● **Problem**
Pick out every line in the entries below that contains the word "heading" and copy each one.
** START OF Entries **
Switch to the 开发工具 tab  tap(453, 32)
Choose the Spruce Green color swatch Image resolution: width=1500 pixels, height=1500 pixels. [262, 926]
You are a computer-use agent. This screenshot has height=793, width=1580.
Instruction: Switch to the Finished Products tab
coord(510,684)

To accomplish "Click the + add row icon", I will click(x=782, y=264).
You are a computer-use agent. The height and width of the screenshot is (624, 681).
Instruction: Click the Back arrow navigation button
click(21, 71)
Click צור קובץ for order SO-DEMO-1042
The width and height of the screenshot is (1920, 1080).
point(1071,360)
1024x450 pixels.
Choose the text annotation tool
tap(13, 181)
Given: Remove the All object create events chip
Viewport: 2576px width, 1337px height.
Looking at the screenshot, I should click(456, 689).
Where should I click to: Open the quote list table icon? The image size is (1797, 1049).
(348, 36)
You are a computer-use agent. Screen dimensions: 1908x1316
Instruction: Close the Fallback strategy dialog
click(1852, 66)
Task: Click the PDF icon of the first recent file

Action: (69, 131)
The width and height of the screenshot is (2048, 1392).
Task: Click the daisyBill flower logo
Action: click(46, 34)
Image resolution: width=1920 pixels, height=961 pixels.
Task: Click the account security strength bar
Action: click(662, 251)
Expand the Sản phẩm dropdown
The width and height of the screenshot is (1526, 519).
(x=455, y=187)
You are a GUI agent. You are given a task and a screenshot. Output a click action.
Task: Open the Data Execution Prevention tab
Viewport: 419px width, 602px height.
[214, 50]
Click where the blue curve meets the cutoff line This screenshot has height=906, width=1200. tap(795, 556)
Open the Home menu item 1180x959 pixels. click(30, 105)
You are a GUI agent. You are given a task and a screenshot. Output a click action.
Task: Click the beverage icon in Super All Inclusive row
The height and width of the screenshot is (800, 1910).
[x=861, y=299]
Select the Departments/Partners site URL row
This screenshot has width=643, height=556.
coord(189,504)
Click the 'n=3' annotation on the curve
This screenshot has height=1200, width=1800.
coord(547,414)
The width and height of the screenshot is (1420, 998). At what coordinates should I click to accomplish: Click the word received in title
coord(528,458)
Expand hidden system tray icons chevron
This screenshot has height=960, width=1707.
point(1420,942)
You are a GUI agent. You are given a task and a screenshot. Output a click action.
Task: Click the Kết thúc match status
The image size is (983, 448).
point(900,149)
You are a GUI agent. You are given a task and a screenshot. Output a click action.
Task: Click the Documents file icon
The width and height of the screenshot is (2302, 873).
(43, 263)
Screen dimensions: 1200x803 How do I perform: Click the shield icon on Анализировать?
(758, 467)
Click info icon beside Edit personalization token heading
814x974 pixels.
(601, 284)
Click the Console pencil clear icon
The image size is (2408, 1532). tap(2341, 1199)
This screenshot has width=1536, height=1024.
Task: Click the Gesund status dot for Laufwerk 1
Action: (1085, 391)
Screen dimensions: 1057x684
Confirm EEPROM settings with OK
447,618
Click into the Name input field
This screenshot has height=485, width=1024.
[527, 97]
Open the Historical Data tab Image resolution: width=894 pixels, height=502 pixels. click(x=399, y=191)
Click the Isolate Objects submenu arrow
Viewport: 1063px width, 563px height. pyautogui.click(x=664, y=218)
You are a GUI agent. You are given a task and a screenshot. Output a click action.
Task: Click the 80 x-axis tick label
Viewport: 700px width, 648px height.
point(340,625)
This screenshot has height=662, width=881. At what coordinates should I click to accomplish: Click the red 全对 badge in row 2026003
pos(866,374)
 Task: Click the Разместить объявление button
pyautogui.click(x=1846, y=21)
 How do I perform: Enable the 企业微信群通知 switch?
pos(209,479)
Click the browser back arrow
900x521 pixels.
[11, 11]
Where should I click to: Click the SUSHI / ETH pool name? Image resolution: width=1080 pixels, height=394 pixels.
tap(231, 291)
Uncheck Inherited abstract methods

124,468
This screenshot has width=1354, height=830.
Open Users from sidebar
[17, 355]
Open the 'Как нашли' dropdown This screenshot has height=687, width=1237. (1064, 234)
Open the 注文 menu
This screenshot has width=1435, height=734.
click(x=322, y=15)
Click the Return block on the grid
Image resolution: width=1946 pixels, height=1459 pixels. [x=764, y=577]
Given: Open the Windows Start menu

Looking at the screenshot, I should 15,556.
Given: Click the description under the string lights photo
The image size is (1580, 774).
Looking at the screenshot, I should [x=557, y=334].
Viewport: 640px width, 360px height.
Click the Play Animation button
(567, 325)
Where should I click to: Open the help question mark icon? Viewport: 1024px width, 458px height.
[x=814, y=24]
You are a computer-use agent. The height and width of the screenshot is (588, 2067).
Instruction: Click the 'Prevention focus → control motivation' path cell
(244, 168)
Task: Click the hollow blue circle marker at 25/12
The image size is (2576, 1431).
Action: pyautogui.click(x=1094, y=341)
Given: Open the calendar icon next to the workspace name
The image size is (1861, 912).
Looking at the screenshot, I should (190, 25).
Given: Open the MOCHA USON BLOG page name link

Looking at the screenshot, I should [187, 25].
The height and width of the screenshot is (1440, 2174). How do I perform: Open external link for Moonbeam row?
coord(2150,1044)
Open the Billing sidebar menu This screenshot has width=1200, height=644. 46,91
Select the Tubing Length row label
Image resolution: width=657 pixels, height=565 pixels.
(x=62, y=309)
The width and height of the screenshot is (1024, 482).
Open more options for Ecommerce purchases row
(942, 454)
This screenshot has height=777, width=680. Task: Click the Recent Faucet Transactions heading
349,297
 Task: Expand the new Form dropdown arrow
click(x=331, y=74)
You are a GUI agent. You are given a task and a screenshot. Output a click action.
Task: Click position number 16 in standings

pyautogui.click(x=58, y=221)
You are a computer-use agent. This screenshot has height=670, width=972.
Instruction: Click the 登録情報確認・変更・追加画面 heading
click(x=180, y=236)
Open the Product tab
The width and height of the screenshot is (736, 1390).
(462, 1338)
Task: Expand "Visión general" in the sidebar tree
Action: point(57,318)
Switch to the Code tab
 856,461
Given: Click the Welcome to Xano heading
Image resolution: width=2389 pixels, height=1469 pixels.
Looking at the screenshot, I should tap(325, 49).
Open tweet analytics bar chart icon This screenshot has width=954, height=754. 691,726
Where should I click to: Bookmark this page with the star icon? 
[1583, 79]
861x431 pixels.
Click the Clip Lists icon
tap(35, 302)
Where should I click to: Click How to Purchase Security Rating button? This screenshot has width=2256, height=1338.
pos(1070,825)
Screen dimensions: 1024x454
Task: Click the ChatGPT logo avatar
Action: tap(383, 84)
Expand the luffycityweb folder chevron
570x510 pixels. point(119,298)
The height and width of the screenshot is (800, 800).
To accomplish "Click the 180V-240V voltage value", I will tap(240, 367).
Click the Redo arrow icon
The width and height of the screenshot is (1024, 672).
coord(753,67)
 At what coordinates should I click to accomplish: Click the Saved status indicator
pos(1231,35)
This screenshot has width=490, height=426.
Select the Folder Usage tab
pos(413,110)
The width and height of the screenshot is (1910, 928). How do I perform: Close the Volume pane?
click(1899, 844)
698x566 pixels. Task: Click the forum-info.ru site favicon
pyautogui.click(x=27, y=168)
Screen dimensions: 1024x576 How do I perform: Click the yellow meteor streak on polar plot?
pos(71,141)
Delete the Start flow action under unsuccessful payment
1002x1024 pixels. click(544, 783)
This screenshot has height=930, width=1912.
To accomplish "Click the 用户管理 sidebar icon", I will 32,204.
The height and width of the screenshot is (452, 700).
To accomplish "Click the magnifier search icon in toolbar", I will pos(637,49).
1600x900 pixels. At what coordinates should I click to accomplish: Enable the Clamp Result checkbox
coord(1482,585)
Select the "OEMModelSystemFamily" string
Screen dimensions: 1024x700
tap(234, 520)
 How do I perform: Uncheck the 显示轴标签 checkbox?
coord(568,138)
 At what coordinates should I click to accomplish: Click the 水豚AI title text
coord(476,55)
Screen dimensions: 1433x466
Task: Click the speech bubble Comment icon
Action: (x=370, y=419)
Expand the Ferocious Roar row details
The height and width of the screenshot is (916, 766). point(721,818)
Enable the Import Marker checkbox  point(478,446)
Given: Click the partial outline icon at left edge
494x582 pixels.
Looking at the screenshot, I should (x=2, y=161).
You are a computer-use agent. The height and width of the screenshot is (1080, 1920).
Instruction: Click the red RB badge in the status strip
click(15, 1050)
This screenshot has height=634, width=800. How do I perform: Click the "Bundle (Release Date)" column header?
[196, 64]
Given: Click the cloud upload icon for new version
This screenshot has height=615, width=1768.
** END OF Entries **
● **Written solution**
Click info icon beside Edit personalization token heading
This screenshot has height=777, width=680. Task: Click the Recent Faucet Transactions heading
Instruction: Click the 登録情報確認・変更・追加画面 heading
Given: Click the Welcome to Xano heading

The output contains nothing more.